### Task directions
Edit the rows from the line containing "Where should I click to: Open the Security" through the line containing "Action: [560, 151]", inclusive, by replacing "umbrella" with "shield" and leaving everything else unchanged. Return only those lines.

** Start Data in this exercise **

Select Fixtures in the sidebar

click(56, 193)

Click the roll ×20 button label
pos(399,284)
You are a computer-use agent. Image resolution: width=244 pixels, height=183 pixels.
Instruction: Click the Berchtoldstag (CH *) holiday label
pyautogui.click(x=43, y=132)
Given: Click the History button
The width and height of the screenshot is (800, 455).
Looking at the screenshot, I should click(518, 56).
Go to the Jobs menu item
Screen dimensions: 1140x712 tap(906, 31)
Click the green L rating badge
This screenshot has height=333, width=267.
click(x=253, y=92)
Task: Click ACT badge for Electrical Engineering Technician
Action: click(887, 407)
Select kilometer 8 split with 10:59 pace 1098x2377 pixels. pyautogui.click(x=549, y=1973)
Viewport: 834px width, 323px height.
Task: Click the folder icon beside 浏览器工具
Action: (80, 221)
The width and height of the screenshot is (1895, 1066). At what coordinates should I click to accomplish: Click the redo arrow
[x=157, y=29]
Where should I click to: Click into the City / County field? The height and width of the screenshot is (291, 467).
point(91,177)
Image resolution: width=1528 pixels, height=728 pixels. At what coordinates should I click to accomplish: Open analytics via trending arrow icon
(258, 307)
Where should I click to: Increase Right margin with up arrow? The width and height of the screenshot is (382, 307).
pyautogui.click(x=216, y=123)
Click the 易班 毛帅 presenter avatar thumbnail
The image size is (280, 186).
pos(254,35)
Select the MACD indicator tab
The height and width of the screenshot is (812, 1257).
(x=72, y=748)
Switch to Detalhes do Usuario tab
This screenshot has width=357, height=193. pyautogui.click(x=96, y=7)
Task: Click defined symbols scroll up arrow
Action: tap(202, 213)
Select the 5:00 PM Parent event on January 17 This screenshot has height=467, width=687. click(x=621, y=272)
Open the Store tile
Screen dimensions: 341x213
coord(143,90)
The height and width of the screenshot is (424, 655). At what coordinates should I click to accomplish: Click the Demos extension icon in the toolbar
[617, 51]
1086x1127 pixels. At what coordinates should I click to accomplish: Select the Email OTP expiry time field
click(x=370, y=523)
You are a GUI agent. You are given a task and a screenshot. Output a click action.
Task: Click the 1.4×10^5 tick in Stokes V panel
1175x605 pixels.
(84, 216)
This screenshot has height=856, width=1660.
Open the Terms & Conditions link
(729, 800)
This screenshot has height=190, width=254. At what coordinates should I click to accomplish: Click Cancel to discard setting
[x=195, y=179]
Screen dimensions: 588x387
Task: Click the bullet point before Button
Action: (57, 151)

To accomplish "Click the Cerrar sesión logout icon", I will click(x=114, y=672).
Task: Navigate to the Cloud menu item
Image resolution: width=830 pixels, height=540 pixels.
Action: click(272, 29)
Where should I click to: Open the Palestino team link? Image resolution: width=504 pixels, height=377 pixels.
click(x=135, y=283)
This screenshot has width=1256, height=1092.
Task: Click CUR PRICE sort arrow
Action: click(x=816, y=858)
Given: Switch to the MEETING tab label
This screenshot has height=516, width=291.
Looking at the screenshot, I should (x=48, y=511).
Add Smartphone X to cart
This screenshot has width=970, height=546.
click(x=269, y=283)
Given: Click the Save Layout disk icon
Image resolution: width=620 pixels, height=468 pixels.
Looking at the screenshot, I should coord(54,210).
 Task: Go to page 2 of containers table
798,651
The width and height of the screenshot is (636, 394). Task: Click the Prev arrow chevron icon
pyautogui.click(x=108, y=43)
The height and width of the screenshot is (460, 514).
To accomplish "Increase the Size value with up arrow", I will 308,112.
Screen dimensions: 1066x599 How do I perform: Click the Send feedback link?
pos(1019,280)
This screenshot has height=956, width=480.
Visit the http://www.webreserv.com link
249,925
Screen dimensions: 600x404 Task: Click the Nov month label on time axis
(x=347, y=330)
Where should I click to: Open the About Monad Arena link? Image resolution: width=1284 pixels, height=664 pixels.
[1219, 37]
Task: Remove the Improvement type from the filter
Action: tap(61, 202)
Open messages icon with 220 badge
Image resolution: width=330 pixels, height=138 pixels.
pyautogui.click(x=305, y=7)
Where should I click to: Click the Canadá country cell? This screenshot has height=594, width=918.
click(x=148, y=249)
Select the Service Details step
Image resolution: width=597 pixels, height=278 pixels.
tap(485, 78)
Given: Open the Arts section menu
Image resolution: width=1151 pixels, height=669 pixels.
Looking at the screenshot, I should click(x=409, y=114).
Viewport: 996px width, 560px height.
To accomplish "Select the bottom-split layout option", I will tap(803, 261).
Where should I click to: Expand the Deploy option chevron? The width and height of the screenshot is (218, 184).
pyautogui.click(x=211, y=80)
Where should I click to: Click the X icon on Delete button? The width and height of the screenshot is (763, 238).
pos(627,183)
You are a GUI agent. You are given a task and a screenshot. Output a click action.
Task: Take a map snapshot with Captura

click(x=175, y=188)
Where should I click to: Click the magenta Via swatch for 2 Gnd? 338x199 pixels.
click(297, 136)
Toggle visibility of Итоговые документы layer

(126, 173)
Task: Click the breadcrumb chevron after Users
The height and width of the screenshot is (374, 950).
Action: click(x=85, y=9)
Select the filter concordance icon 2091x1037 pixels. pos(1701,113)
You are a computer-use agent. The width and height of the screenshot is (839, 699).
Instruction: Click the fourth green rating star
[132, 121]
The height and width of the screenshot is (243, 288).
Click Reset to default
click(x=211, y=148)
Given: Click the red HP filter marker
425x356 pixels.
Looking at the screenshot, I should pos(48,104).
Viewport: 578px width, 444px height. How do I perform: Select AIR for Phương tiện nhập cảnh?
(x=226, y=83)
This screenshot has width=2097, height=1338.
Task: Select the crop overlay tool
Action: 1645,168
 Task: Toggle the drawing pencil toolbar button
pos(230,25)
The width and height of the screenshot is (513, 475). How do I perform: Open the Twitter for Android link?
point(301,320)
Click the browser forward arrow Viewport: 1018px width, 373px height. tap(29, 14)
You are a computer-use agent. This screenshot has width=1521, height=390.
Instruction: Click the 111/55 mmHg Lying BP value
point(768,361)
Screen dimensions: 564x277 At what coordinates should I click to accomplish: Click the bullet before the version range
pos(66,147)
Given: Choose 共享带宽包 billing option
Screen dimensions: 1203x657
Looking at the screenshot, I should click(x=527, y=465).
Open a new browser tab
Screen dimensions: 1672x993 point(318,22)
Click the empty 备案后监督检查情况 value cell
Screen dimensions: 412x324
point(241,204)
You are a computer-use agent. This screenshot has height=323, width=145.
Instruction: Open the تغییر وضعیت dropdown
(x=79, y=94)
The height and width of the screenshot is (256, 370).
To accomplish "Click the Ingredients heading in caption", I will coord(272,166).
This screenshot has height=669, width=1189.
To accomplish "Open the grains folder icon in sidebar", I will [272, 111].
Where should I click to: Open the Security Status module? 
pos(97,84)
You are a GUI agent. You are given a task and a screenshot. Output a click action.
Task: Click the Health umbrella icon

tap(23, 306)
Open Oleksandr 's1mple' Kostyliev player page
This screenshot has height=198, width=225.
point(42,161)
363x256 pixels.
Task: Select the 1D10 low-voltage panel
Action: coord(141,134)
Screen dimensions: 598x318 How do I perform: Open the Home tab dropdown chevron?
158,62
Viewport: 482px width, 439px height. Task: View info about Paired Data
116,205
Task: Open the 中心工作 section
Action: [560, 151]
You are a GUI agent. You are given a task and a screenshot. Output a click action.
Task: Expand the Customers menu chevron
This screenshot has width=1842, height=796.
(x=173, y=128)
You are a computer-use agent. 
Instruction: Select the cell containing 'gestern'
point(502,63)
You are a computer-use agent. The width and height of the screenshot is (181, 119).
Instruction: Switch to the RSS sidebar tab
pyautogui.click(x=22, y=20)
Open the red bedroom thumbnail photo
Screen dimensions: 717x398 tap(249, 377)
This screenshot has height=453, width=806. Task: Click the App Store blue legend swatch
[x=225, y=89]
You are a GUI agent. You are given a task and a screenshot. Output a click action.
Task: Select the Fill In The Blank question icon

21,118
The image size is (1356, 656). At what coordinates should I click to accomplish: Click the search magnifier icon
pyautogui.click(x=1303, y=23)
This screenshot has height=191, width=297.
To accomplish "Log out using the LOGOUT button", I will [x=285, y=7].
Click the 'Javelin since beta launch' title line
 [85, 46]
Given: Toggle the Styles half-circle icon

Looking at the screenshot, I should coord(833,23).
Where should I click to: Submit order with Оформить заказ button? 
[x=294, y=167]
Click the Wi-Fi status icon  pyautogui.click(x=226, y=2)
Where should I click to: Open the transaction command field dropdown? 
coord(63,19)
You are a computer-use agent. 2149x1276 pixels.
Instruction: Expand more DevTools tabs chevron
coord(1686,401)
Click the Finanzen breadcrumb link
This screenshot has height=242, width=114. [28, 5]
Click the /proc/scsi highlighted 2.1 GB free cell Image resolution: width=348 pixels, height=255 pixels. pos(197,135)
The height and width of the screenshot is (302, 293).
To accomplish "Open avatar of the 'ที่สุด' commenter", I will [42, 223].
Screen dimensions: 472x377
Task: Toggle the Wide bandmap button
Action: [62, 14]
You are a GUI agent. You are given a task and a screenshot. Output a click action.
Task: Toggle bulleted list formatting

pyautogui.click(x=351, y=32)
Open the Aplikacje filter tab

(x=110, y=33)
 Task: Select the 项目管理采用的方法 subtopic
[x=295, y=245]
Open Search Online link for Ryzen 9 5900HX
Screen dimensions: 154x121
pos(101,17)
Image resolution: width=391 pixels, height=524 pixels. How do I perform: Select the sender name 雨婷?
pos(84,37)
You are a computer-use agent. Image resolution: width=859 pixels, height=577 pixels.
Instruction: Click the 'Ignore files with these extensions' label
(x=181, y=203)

** End Data in this exercise **

### Response for this exercise
Where should I click to: Open the Security Status module? 
pos(97,84)
You are a GUI agent. You are given a task and a screenshot. Output a click action.
Task: Click the Health shield icon

tap(23, 306)
Open Oleksandr 's1mple' Kostyliev player page
This screenshot has height=198, width=225.
point(42,161)
363x256 pixels.
Task: Select the 1D10 low-voltage panel
Action: coord(141,134)
Screen dimensions: 598x318 How do I perform: Open the Home tab dropdown chevron?
158,62
Viewport: 482px width, 439px height. Task: View info about Paired Data
116,205
Task: Open the 中心工作 section
Action: [560, 151]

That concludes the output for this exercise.